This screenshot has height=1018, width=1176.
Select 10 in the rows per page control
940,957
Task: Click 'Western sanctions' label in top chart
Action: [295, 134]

### WORK TO COMPLETE
The material above must be output in full. Keep every word as it is.

### REPLY TO THE TASK
This screenshot has height=1018, width=1176.
Select 10 in the rows per page control
940,957
Task: Click 'Western sanctions' label in top chart
Action: [295, 134]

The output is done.